Please pull out every line below that contains the word "Given" and copy each one in full.

# # # #

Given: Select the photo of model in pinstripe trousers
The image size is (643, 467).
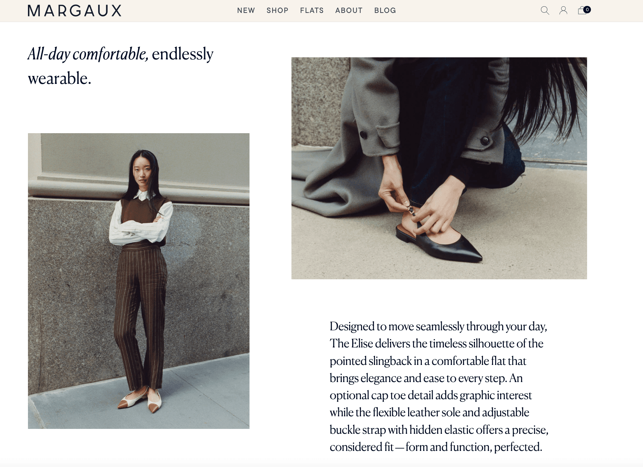Looking at the screenshot, I should [x=139, y=281].
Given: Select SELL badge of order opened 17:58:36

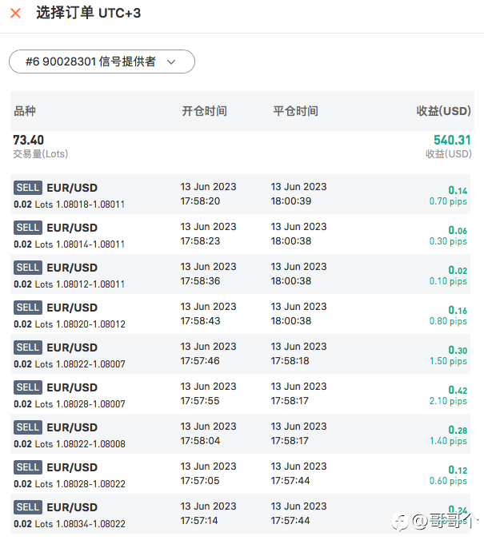Looking at the screenshot, I should coord(28,268).
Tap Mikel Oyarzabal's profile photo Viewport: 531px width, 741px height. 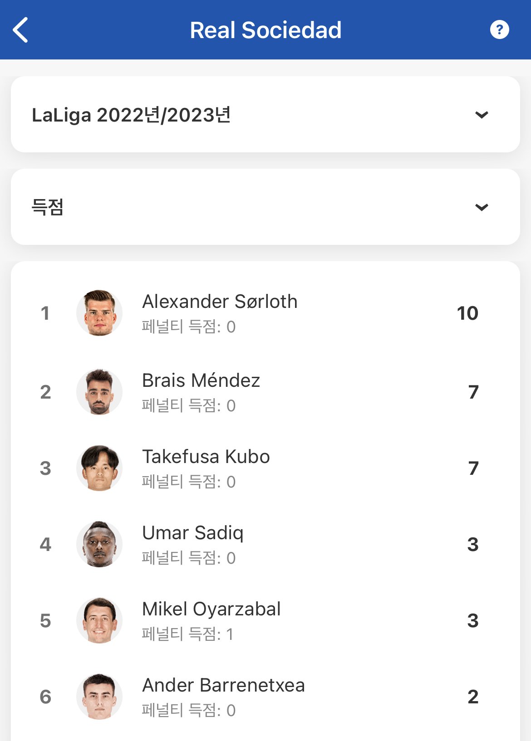pyautogui.click(x=99, y=620)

# # # #

### Exercise response
Given: Select the photo of model in pinstripe trousers
Given: Select SELL badge of order opened 17:58:36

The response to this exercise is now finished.